> [TO DO]:
Copying exactly, give the lines in the material below from the one with "The width and height of the screenshot is (1148, 1574)." to the one with "Click the confirmation code helper text", ends included, and nothing besides.

> [SOURCE INFORMATION]:
:::
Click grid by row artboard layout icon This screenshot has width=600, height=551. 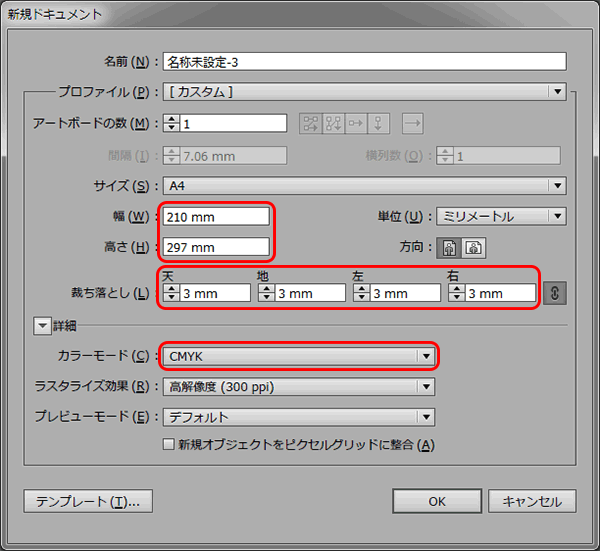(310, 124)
:::
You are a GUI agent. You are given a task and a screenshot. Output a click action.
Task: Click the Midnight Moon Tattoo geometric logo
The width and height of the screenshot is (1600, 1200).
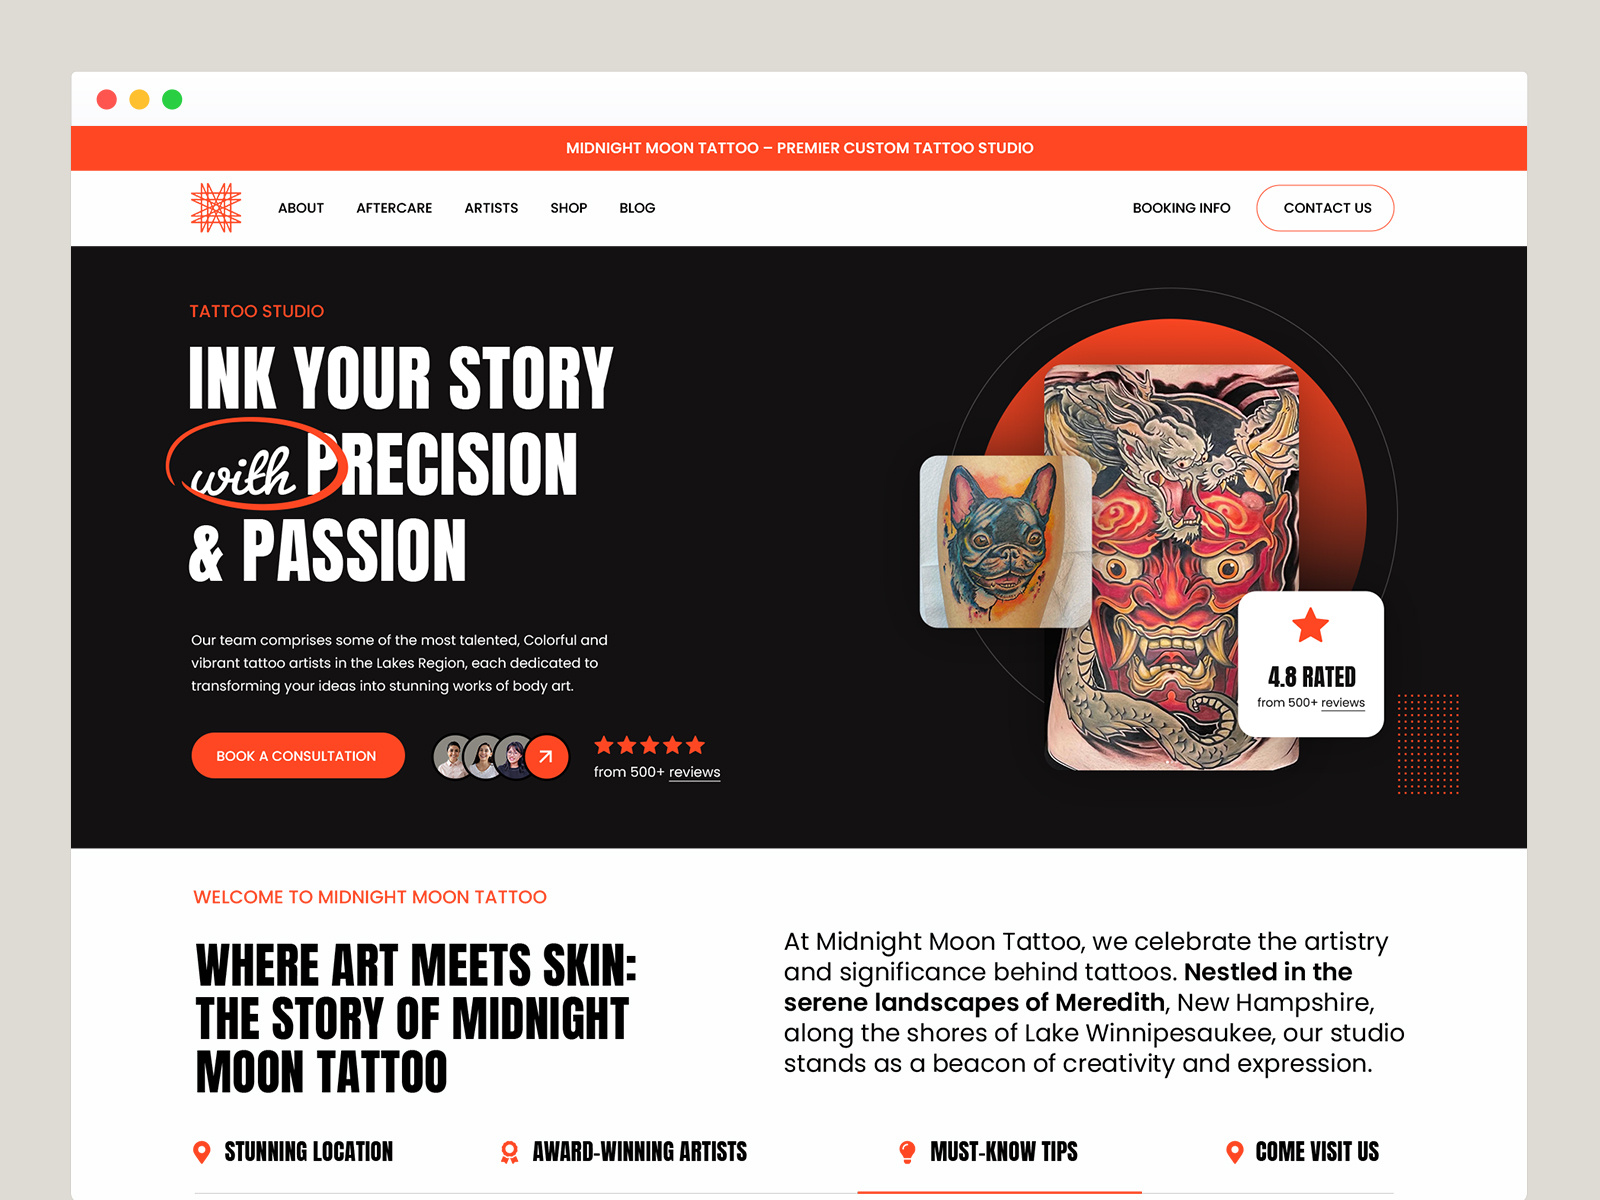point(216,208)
:::
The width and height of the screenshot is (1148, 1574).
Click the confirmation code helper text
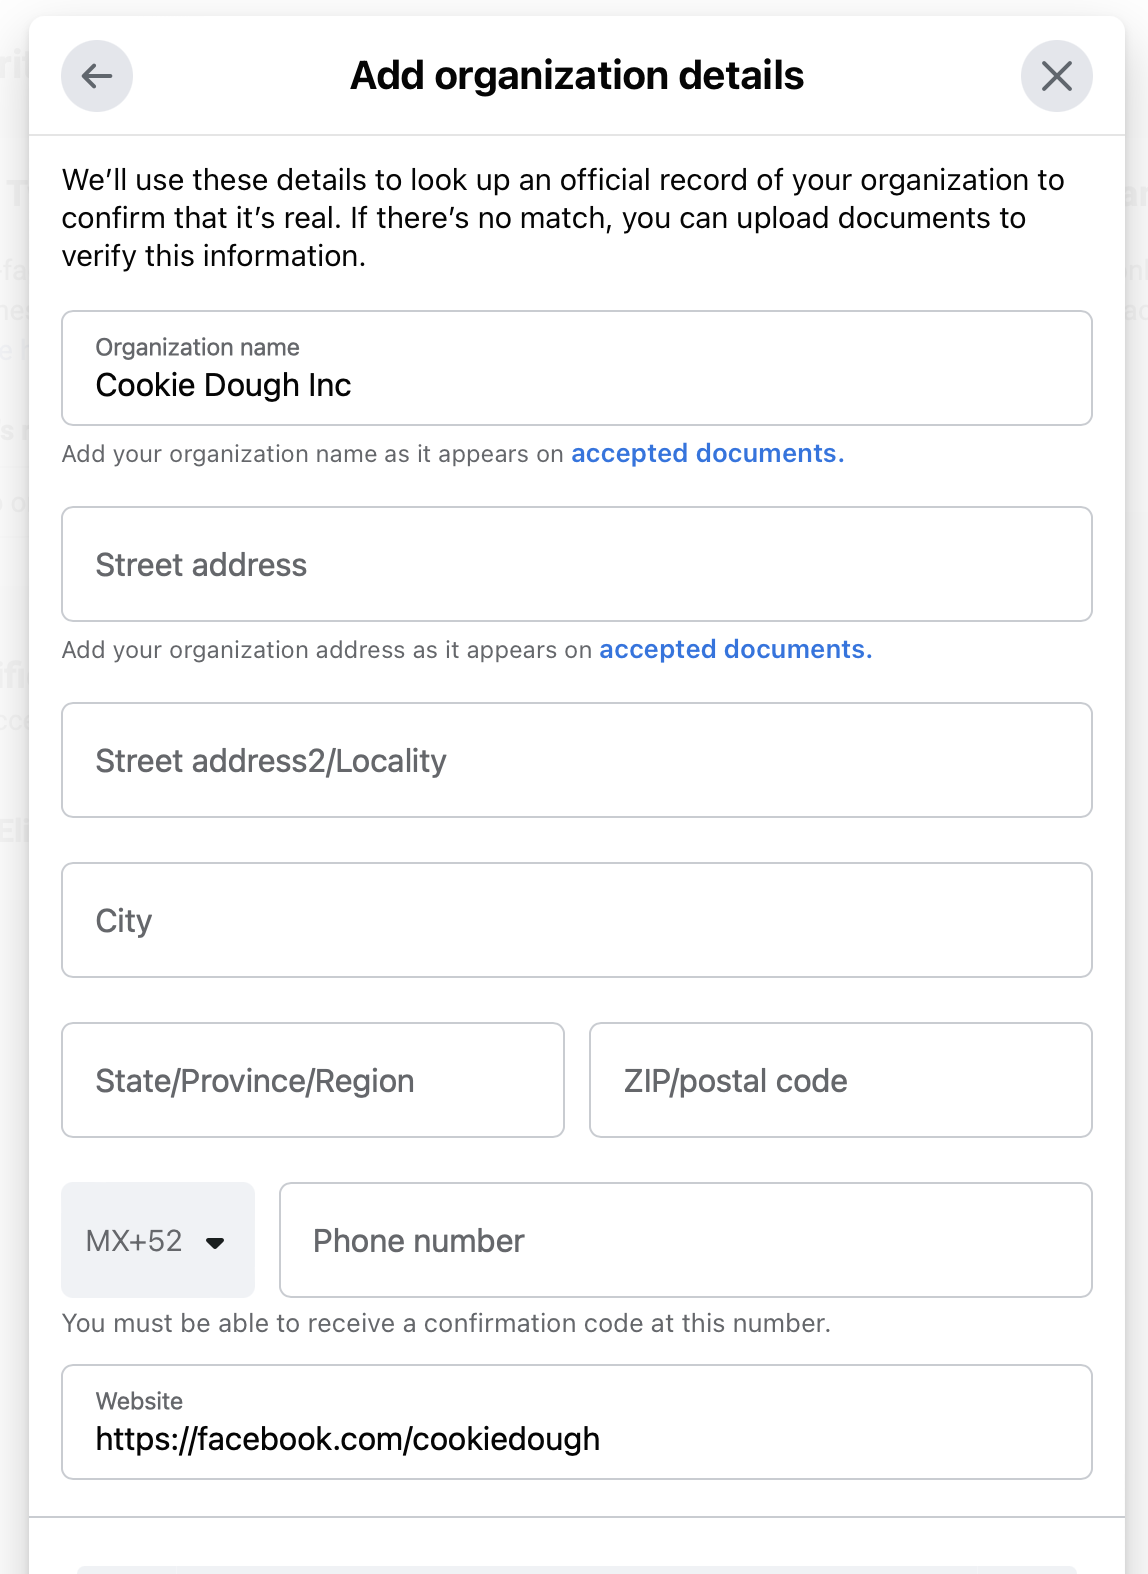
:::
> [COMPLETED EXERCISE]:
The width and height of the screenshot is (1148, 1574).
Click the confirmation code helper text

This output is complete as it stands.